IQ (imatrix / importance-weighted) lines aim for aggressive compression while protecting weights that matter most for output quality.
For this guide: Q4_K_M is a common sweet spot for disk, memory, and quality; Q8_0-class files if you favor quality and have RAM to spare. If names feel overwhelming, sort by MiB/GiB under the repo’s Files tab and pick the largest file that fits your machine comfortably.

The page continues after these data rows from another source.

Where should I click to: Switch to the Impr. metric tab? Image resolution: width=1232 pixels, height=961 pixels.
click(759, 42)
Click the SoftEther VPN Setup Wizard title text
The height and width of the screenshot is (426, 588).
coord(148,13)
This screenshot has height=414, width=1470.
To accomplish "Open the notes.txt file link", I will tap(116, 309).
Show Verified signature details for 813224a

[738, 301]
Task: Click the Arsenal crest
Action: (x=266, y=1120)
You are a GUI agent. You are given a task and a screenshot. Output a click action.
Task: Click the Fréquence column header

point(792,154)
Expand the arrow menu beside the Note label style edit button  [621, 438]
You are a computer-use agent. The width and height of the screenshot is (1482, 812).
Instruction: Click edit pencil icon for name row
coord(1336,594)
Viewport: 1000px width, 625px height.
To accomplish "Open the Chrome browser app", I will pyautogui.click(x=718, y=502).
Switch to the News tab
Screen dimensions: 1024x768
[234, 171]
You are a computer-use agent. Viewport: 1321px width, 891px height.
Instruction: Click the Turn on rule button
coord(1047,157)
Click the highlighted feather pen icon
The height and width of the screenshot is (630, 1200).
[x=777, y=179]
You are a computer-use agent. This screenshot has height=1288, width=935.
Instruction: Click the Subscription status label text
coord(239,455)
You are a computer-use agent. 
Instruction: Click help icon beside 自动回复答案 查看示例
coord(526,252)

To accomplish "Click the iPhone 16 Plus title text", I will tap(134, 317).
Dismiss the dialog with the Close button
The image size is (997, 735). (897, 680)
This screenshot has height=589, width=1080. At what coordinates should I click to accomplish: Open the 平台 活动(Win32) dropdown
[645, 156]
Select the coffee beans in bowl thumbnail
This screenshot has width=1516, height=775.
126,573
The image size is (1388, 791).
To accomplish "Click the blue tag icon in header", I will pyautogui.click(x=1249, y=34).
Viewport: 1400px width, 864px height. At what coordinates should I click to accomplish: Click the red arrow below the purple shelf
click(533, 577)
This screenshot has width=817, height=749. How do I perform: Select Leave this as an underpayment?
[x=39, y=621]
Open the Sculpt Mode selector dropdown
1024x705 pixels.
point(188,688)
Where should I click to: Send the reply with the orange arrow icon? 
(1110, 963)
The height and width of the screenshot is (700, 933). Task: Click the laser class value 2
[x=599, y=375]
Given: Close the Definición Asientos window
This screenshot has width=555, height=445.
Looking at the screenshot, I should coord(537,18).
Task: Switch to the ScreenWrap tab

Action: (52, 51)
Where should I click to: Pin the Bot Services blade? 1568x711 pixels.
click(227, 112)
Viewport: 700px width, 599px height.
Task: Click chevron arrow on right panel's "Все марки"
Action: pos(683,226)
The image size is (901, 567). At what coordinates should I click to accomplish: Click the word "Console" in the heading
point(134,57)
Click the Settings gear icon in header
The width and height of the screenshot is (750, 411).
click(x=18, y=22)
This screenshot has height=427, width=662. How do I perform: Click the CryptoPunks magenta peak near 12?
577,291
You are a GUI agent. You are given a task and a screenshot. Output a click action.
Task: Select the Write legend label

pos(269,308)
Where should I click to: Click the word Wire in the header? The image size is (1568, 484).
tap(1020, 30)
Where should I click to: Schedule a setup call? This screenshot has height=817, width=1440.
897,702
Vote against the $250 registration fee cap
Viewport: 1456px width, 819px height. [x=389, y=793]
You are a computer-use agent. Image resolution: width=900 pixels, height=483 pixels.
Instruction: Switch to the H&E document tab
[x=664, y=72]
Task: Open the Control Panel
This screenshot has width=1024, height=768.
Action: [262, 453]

Hugging Face CLI (huggingface-cli): Ubuntu 24.04 ships externally managed system Python (PEP 668), so python3 -m pip install … fails with externally-managed-environment. Prefer a small virtualenv for this tool. This guide uses $HOME/.venv/huggingface: install python3-venv, create the venv once, run source …/bin/activate before pip / huggingface-cli, or call "$HOME/.venv/huggingface/bin/huggingface-cli" directly. Avoid --break-system-packages unless you understand the risk. Alternative: pipx install 'huggingface_hub[cli]' (after sudo apt install pipx and pipx ensurepath).

Use one consistent directory (avoid mixing ~/models and llama.cpp/models by mistake):

mkdir -p "$HOME/models"

Where models live and how to list them

llama.cpp has no built-in model catalog: a model is a .gguf file. You always pass the path with -m (absolute paths are best in systemd).

List the usual folder:

ls -lh "$HOME/models"/*.gguf 2>/dev/null

If that prints nothing, you may still have GGUFs elsewhere (Downloads, etc.).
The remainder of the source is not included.